Skip to main content
I thank Drs Micieli for their report on fulminant idiopathic intracranial hypertension (IIH) which highlighted the importance of promptly considering interventions like optic nerve sheath fenestration or shunting in the setting of vision loss, rather than just standard medical therapy with acetazolamide.[1] However, a key caveat in the diagnostic process for IIH that is worth noting is the need to rule out secondary causes of intracranial hypertension, the most important one being cerebral venous sinus thrombosis (CVST) which can exactly mimic the clinical symptoms and exam findings of IIH. There are critical implications for management, as patients with CVST require anticoagulation.
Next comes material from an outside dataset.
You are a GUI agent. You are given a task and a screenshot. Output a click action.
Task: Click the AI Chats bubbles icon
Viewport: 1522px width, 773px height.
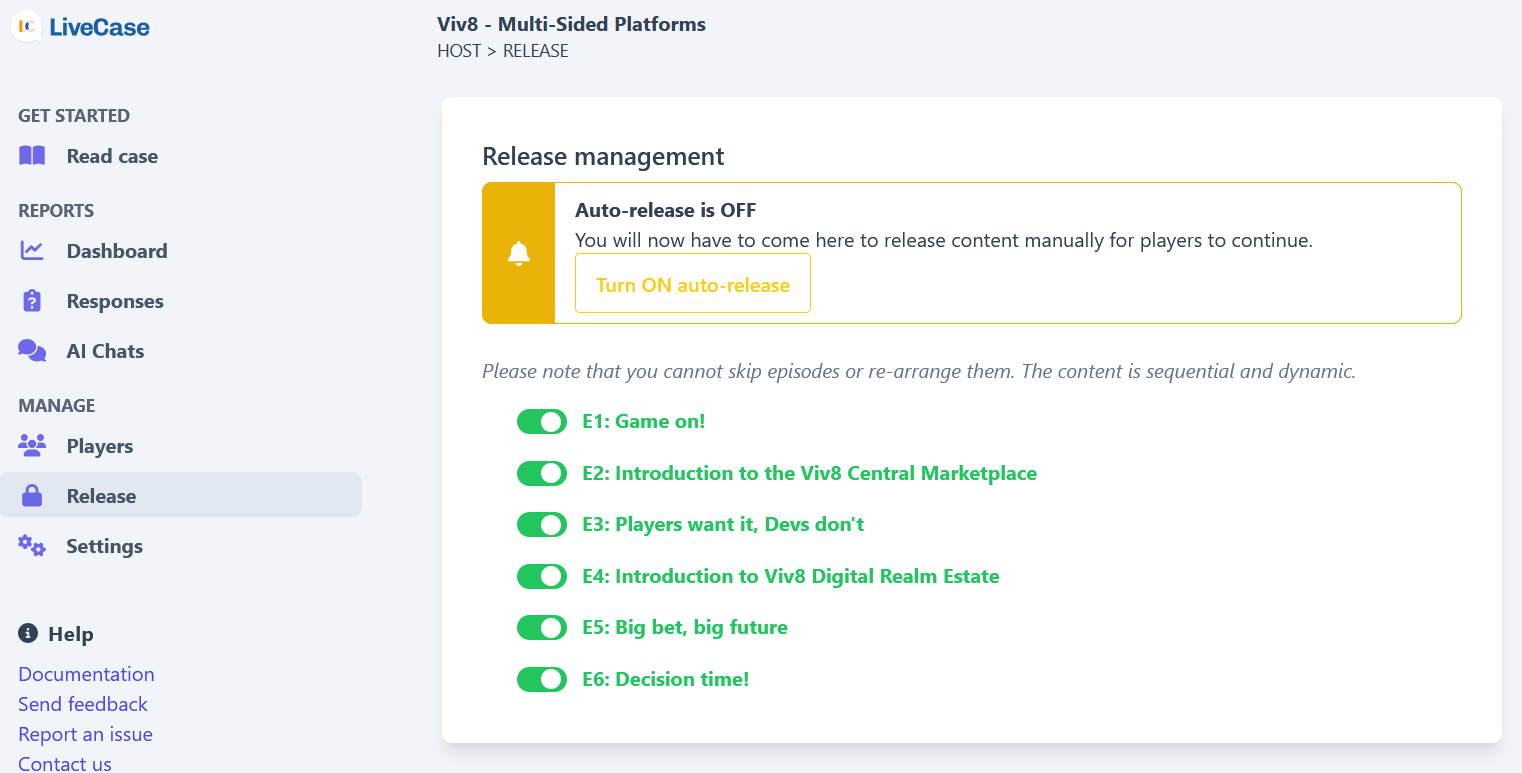[32, 351]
Consequently, the diagnostic criteria for IIH require normal neuroimaging including venography with no evidence of abnormal meningeal enhancement or venous thrombosis.[2] This can be accomplished using CT or MRI with venography, but the latter has the added advantage of also potentially demonstrating supportive features of IIH like flattening of the posterior globes, tortuous optic nerves, enlargement of the pre-optic optic subarachnoid space, empty sella turcica, or narrowing of the transverse venous sinuses. In the presence of three or more of these findings is required to make the diagnosis of suspected IIH in the absence of papilledema or sixth nerve palsy, although IIH without papilledema (IIHWOP) is a controversial entity.[3]
References
1. Micieli A, Micieli JA. Recovery of vision in fulminant idiopathic intracranial hypertension. CMAJ 2019;191(23):E639.
2. Friedman DI, Liu GT, Digre KB. Revised diagnostic criteria for the pseudotumor cerebri syndrome in adults and children. Neurology 2013;81(13):1159–1165.
3. Markey KA, Mollan SP, Jensen RH, Sinclair AJ. Understanding idiopathic intracranial hypertension: mechanisms, management, and future directions. Lancet Neurol 2016;15(1):78-91.